▶ _EXPLORE THE MATERIAL_:
1) From the article on building a winning team, write out the passage starting with "The growing team in" and going on through "in that area.".
2) According to the article on building a winning team, how many acres of outdoor growing area does Lucas Greenhouses have?
*** EXCERPT Section Begins ***
How To Assemble A Winning Team
Winning the 2012 Greenhouse Grower Head Grower of the Year was an honor, one that I’ll remember the rest of my career. The truth though — as with any award of this nature — is that standing behind the winner are many other people. And these people help ensure the success of the person receiving the award. It’s a team effort.
The keys to long-term success in any business are how you select the members of the team and how the team works together. Here’s a look at how we’ve assembled the growing team at Lucas Greenhouses and how that team operates on a day-to-day basis.
The Growing Team At Lucas Greenhouses
Our growing teams are broken down by growing range/area. Each area has a lead person for that area, with additional growers working with the leader. The total number of people in each area depends on the size of that specific area and the crops being grown in it. We have a total of five main growing areas. All together we have a little less than 1.1 million square feet of climate-controlled greenhouses, plus 32 acres of outdoor growing area.
The growing team in each area is responsible for watering the crop, the daily scouting for crop pests and diseases and all necessary chemical applications during the production process. They also handle the maintenance of the growing equipment in that area.
*** EXCERPT Section Ends ***
*** SUPPLIED DATA Section Begins ***
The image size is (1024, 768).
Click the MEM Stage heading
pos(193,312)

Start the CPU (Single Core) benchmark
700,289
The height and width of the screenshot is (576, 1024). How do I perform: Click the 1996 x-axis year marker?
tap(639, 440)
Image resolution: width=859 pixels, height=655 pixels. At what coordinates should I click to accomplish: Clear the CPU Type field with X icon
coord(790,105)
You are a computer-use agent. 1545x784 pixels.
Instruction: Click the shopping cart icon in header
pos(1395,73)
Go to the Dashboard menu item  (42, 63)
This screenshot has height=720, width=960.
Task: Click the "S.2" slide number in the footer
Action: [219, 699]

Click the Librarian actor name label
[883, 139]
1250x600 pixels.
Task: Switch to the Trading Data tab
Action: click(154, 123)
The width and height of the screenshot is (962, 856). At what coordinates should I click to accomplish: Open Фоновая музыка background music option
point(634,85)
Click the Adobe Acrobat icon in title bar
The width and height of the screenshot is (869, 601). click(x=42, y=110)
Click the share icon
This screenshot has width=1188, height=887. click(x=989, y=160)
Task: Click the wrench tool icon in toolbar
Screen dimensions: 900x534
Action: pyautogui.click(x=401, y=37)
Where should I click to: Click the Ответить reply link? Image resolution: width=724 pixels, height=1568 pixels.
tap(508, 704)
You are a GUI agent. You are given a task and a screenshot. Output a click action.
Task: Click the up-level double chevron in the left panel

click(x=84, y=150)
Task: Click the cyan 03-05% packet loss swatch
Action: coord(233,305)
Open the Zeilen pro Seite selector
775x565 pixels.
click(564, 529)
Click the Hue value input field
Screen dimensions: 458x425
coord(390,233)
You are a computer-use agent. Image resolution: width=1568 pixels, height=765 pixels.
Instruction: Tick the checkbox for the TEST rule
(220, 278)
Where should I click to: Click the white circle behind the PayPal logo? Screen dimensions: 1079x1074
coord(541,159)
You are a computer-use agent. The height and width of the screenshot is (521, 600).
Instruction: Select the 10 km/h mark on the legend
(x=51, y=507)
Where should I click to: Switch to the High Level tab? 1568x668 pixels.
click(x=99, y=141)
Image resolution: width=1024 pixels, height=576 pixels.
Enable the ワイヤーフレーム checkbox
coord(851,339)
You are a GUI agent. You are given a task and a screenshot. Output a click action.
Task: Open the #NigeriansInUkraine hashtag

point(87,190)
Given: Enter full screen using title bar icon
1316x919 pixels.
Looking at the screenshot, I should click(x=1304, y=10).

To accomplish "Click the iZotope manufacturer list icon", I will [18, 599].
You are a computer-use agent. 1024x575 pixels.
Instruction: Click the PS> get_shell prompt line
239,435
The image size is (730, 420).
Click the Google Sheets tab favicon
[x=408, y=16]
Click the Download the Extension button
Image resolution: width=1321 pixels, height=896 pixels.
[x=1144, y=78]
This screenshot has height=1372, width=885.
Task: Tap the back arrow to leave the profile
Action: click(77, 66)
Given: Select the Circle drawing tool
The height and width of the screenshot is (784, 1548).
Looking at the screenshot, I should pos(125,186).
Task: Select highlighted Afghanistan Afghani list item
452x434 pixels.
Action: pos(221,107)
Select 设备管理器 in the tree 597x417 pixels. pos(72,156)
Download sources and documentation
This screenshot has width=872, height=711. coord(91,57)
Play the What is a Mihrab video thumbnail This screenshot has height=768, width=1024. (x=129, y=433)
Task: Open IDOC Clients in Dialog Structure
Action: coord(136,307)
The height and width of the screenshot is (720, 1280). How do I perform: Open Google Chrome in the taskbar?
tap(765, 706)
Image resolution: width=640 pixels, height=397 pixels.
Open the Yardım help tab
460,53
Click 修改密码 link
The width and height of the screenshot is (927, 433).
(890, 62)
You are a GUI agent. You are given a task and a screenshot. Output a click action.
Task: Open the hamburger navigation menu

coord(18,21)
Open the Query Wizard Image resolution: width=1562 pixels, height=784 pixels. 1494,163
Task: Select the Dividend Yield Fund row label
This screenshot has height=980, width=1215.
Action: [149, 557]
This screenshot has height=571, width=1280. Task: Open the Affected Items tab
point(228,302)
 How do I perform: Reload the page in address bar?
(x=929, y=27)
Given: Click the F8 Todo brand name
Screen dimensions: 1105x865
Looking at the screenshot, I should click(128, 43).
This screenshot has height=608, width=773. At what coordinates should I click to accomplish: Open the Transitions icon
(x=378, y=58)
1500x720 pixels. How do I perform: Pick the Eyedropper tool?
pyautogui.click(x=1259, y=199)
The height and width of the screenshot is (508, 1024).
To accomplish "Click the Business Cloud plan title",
*** SUPPLIED DATA Section Ends ***
▶ _RESULTS FOR EACH TASK_:
1)
The growing team in each area is responsible for watering the crop, the daily scouting for crop pests and diseases and all necessary chemical applications during the production process. They also handle the maintenance of the growing equipment in that area.

2) 32 acres